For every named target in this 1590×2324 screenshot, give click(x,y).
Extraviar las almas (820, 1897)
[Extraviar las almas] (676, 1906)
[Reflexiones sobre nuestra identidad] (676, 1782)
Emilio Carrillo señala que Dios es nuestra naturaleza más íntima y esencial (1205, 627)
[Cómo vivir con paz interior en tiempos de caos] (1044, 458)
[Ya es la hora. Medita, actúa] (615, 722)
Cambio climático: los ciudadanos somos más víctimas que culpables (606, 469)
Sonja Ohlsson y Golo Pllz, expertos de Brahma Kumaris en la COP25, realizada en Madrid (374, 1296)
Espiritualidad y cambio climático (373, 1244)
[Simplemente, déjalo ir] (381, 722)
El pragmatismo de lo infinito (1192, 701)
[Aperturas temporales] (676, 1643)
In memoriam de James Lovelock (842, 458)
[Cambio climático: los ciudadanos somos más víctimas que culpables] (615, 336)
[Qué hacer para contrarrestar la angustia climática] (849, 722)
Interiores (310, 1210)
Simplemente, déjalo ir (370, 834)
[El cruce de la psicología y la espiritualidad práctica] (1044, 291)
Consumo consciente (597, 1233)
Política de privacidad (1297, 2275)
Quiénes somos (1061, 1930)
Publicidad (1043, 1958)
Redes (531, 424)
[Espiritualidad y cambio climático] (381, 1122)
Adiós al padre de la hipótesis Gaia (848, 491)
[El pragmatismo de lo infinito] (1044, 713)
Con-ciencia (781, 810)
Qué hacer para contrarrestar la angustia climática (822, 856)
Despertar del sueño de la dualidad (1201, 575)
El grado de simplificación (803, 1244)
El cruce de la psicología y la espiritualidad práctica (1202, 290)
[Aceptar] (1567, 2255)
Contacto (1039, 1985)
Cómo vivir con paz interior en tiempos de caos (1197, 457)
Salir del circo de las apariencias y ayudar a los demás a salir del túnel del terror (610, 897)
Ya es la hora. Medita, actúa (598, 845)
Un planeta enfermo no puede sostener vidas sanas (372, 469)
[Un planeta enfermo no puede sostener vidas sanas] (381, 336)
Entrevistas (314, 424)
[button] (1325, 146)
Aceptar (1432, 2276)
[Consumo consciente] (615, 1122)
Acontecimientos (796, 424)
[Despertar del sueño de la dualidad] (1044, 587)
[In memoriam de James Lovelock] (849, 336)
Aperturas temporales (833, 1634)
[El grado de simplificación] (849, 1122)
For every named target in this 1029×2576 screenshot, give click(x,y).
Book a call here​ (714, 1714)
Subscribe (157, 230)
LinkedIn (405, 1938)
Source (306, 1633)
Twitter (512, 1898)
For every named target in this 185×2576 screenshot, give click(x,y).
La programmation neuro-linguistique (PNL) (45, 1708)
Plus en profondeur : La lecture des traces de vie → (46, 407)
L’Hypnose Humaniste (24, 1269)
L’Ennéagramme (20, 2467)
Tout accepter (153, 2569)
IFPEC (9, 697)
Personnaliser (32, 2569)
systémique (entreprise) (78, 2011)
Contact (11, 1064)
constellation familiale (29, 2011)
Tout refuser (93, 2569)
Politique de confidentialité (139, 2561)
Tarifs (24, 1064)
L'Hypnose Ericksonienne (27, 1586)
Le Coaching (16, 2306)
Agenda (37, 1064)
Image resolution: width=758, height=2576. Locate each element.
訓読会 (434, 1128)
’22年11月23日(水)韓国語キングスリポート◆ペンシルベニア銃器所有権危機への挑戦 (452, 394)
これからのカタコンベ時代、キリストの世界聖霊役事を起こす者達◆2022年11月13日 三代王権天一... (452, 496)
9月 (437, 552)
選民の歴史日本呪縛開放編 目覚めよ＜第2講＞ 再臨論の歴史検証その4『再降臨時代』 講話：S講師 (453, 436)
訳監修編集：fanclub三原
____
◆ **Exercise aim**
Find where the line with "Extraviar las almas (820, 1897)" sits in the material above, then copy exactly from it through the line with "Subscribe (157, 230)". Add no other line.

◆ **Exercise answer**
Extraviar las almas (820, 1897)
[Extraviar las almas] (676, 1906)
[Reflexiones sobre nuestra identidad] (676, 1782)
Emilio Carrillo señala que Dios es nuestra naturaleza más íntima y esencial (1205, 627)
[Cómo vivir con paz interior en tiempos de caos] (1044, 458)
[Ya es la hora. Medita, actúa] (615, 722)
Cambio climático: los ciudadanos somos más víctimas que culpables (606, 469)
Sonja Ohlsson y Golo Pllz, expertos de Brahma Kumaris en la COP25, realizada en Madrid (374, 1296)
Espiritualidad y cambio climático (373, 1244)
[Simplemente, déjalo ir] (381, 722)
El pragmatismo de lo infinito (1192, 701)
[Aperturas temporales] (676, 1643)
In memoriam de James Lovelock (842, 458)
[Cambio climático: los ciudadanos somos más víctimas que culpables] (615, 336)
[Qué hacer para contrarrestar la angustia climática] (849, 722)
Interiores (310, 1210)
Simplemente, déjalo ir (370, 834)
[El cruce de la psicología y la espiritualidad práctica] (1044, 291)
Consumo consciente (597, 1233)
Política de privacidad (1297, 2275)
Quiénes somos (1061, 1930)
Publicidad (1043, 1958)
Redes (531, 424)
[Espiritualidad y cambio climático] (381, 1122)
Adiós al padre de la hipótesis Gaia (848, 491)
[El pragmatismo de lo infinito] (1044, 713)
Con-ciencia (781, 810)
Qué hacer para contrarrestar la angustia climática (822, 856)
Despertar del sueño de la dualidad (1201, 575)
El grado de simplificación (803, 1244)
El cruce de la psicología y la espiritualidad práctica (1202, 290)
[Aceptar] (1567, 2255)
Contacto (1039, 1985)
Cómo vivir con paz interior en tiempos de caos (1197, 457)
Salir del circo de las apariencias y ayudar a los demás a salir del túnel del terror (610, 897)
Ya es la hora. Medita, actúa (598, 845)
Un planeta enfermo no puede sostener vidas sanas (372, 469)
[Un planeta enfermo no puede sostener vidas sanas] (381, 336)
Entrevistas (314, 424)
[button] (1325, 146)
Aceptar (1432, 2276)
[Consumo consciente] (615, 1122)
Acontecimientos (796, 424)
[Despertar del sueño de la dualidad] (1044, 587)
[In memoriam de James Lovelock] (849, 336)
Aperturas temporales (833, 1634)
[El grado de simplificación] (849, 1122)
For every named target in this 1029×2576 screenshot, give click(x,y).
Book a call here​ (714, 1714)
Subscribe (157, 230)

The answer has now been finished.